February was one of the first months that depression took me down. My wife moved out in the middle of January. Because things had grown so toxic between us, we agreed on a 30-day, no contact, cool off period. During that time I was busy trying to stay busy. I went on dates. I threw myself into my work. I did a lot of painting and reading. When I wasn’t immersed in hobbies and dating, I was drunk out of my mind.
Once the 30 days had passed it was time for us to start discussing the issues in our marriage. Her “homework” during our hiatus was to find a therapist and start taking solo sessions. The hope was after a few of those, we could start going through couples counselling and really get after our issues once the quiet period had passed.

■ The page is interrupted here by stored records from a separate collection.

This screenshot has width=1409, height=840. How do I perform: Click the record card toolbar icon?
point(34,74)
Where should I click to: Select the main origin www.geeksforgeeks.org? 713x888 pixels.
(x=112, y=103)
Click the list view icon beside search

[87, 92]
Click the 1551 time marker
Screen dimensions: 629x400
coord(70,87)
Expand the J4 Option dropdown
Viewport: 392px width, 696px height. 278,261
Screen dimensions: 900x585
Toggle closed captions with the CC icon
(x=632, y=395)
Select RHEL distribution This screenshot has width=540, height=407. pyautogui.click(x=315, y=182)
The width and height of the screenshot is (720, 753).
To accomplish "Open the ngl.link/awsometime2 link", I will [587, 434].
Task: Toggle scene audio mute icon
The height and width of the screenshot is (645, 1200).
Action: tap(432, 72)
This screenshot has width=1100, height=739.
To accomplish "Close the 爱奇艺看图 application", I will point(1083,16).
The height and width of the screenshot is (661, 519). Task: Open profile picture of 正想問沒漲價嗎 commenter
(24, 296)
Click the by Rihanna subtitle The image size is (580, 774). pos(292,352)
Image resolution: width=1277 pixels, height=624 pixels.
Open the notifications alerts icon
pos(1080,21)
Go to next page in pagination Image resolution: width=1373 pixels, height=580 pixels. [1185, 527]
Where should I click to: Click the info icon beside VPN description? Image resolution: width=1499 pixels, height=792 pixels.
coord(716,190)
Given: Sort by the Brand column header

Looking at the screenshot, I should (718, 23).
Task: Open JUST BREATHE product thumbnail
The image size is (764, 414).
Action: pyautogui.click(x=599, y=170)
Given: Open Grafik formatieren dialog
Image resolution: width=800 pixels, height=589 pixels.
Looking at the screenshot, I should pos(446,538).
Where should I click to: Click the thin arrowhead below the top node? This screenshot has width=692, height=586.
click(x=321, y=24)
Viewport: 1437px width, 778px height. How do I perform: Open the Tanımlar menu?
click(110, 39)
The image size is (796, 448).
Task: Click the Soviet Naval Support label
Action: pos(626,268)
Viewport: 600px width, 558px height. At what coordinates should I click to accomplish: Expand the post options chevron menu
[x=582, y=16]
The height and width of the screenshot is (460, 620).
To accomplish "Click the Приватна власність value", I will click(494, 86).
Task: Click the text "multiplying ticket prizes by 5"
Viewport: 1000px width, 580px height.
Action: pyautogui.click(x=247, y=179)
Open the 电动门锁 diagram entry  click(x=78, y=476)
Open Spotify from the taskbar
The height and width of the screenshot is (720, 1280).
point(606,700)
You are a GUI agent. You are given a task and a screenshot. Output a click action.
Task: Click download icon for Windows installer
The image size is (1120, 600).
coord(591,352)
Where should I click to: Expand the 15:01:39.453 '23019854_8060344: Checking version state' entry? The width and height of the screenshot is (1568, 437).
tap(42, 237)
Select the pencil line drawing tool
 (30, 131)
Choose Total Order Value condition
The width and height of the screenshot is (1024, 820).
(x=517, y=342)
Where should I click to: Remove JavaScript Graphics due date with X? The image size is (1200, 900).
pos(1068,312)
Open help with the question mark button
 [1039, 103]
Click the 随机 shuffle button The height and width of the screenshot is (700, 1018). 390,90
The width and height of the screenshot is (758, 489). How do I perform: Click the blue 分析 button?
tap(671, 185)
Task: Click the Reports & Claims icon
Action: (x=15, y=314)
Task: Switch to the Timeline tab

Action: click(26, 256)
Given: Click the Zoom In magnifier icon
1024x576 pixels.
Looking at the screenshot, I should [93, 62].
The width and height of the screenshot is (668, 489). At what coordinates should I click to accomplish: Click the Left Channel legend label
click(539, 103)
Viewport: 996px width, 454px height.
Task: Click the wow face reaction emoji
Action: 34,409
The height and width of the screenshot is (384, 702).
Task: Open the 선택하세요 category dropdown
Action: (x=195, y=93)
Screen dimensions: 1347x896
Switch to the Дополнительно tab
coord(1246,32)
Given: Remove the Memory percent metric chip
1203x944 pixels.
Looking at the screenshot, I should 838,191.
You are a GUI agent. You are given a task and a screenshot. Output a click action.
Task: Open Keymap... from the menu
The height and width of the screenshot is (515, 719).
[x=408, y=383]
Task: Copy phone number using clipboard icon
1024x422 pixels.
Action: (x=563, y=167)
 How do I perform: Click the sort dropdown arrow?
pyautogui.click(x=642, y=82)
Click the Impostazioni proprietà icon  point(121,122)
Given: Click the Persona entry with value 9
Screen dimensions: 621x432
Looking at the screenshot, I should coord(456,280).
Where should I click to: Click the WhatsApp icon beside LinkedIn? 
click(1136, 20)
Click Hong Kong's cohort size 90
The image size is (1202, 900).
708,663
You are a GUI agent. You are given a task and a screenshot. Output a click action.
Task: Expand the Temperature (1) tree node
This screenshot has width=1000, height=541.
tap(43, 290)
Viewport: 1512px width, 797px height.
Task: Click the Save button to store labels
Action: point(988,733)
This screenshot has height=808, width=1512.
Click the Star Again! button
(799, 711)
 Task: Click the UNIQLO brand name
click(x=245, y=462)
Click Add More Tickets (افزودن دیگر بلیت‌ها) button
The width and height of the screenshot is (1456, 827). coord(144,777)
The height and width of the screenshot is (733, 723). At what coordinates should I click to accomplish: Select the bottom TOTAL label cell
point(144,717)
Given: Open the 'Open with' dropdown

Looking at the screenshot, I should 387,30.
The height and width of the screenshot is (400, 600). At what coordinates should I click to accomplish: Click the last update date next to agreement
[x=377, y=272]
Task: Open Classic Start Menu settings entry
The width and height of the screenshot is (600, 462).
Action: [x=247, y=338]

This plan got sidetracked though. She hadn’t even begun to look for a therapist and I got hit with a triple whammy in February. Already reeling from the separation, and the lack of effort my wife had been doing over the past nine months, I received news my life long best friend Terry succumbed to his battle with PTSD and took his own life. His funeral was on the day of my 12-yr relationship anniversary, and I found out about it too late to attend. It was a sad and overwhelming time.
In the scheme of things, February was a much needed month. It was perhaps the first time I was able to just cry. I cried for the state of my marriage. I cried for my best friend. I cried for myself. I cried because I was depressed.
In February I cried.
February’s theme song: Pineapple Explosives – Ten Karat aka Terry Newsome Jr.